My Favorite Tool - Rosemary Bauer

My Favorite...Color Palette

When I paint outdoors, I need to travel light, so I only pack 8 tubes of paint.  I paint with acrylics, and I rarely use them “straight from the tube.”  I mix all of my other colors from the 8 tubes on location. 

Essentially 3 of the colors are primary.  A white is of course included for lightening, and burnt umber (a brown) is also included to help with mixing earth tones.  The other colors are secondary; a purple, a green and an orange.  I don’t use black from a tube, because I find it relatively easy to mix using contrasting colors.  I find the results of mixing black can be more interesting and varied than using a stock black.  Black is a color that for the most part does not exist in nature.  By mixing my black, I keep it in harmony with the other colors on my palate.

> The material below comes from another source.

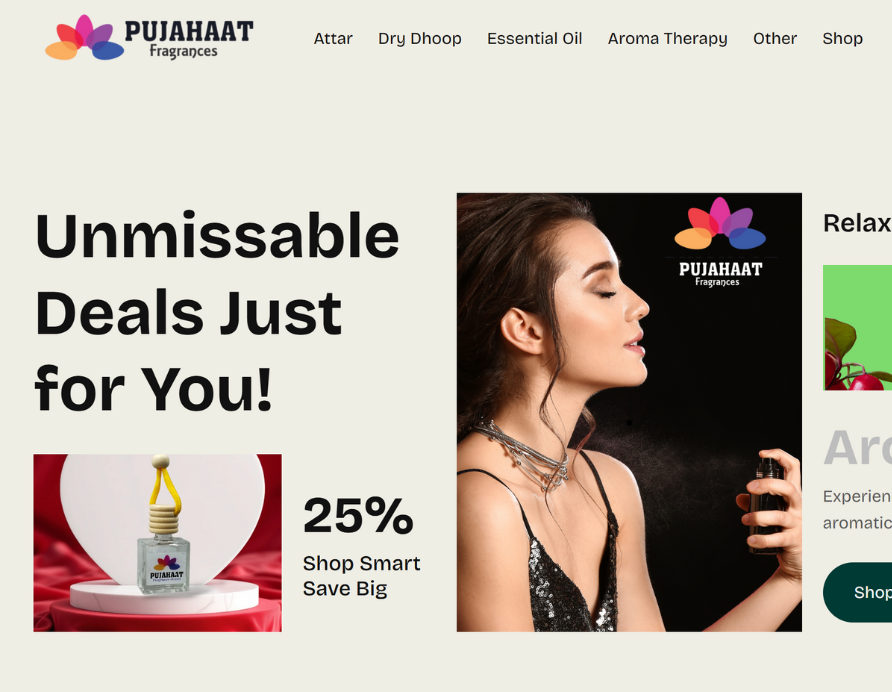This screenshot has height=692, width=892.
Task: Click the Pujahaat Fragrances header logo
Action: (149, 37)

I came upon my color palette after a great deal of reading about other artists, taking art workshops and experimenting.  Artist’s palettes vary tremendously, and in my studio I have almost every color imaginable as a result of experimentation.  Still, even in my studio I find that I don’t often stray far from the same 8 colors I use outdoors. 

Here’s a list of what I use most often:

  • Cadmium Yellow Medium. I like bright when it comes to yellow, and this is a good one.  I can always alter it or cool it down with some of the other paint colors.
  • Cadmium Orange.  This color is wonderful for mixing, or for creating a “bright spot” here and there.
  • Pyrrole Crimson.  Pyrrole Crimson is a deep red, but still more vivid and not as dark as Alizarin Crimson.  It’s great for mixing, and I can brighten it with the orange or yellow. 
  • Ultramarine Blue – I can add white and a touch of other colors for various water and sky effects. 
  • Dioxazine Purple – Almost exclusively used for mixing, I often use it to create a great “shadow” effect with greens.
  • Hookers Green – In California, the greens tend to be a bit on the gray side.  This is a good green to start with, and easy to take “up or down” with some of the other paint colors. 
  • Burnt Umber – I almost never use this straight out of the tube.  However, this is a good one to help make “earthier” versions of some of the other colors.   I can also add blue to quickly make a gray. 
  • Titanium White – When I’m not using it for mixing, and need white, I almost always add at least a little something to it for a more natural effect.  

I’ll be at catalog stop 30 for this year’s Open Studios Art Tour.  When you visit my studio, I can show you my setup and an example of mixing a color to match one I’m seeing.  Of course, there is nothing to stop me from enhancing a color and having a little fun with it!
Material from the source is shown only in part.